Record and Artist Details

Musicians:

Milt Hinton (b)
Coleman Hawkins
Jo Jones (d)
Pee Wee Russell (cl)
Nat Pierce (p, arr)
Emmett Berry (t)
Bob Brookmeyer (v-tb)

Label:

Candid

November/2022

Media Format:

CD, LP, DL

Catalogue Number:

CCD/LP 30202

RecordDate:

Rec. 23 February 1961

The New Grove Dictionary of Jazz describes Candid as ‘short-lived but highly respected label for the quality of its sessions’.

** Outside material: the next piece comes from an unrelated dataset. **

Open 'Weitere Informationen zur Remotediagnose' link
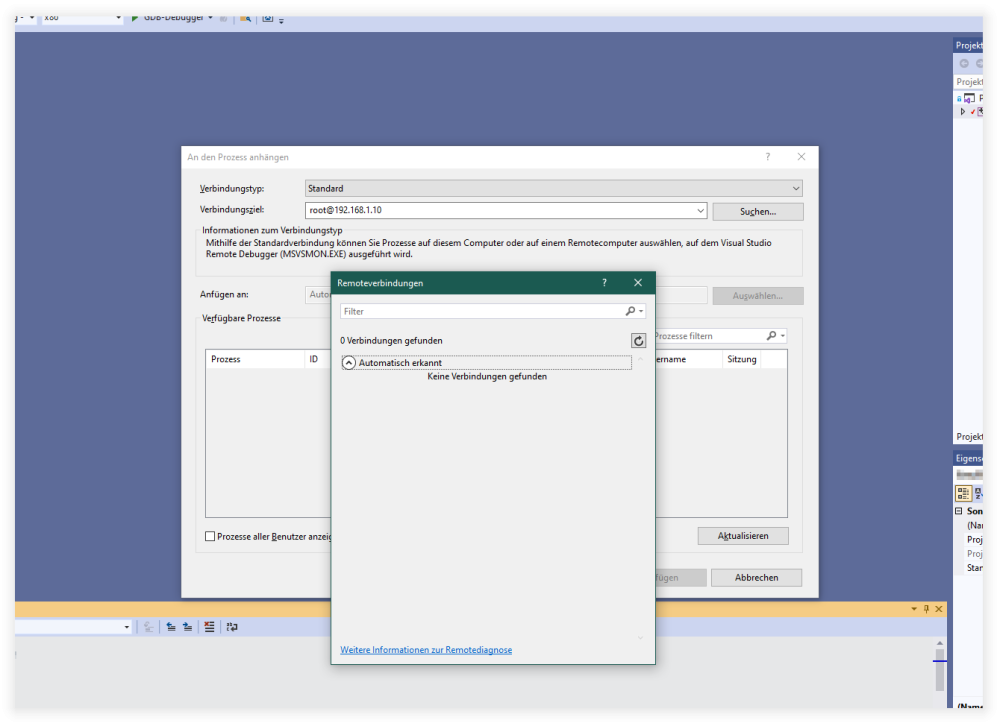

Part-owned by the writer Nat Hentoff for two years from 1960, it benefited from his far-sighted approach to personnel selection and production, this welcome re-release one of his best. Now re-mastered, it had reunited Hawkins and Russell on record for the first time since 1929 when they recorded ‘One Hour’ under the celebrated Mound City Blue Blowers soubriquet, this old standard now happily re-visited here. Hawkins is in the kind of gutsy form that marked most of his 1960s recordings whereas Russell is at his most querulous, well rid of the Dixieland strait-jacket with which he was lumbered for so long. He handles the theme of ‘Tin Tin Deo’ as Jones fires up the ensemble, before Hawk drives in with a gritty solo that arm-wrestles the theme into submission, Berry muted, and Russell’s solo like a series of spasmodic fragments, at once quirky and frail.

He sounds quite unlike any other clarinettist you can think of, Hawkins quoted as saying: “He’s always been way out but they didn’t have a name for it then”. ‘28th and 8th’, by Pierce and Russell, swings perfectly, Jones and Hinton like brothers in arms. Berry’s solo is warm before Hawk nags away in his see-saw manner. Pierce’s arrangements of the six varied pieces work without fuss but it’s the playing of these two old associates that stands out. The title of Ellington’s ‘What Am I Here For’ is twice misspelled on the sleeve but no other errors diminish its suitability here, Pee Wee tentative as he tip-toes around the tune.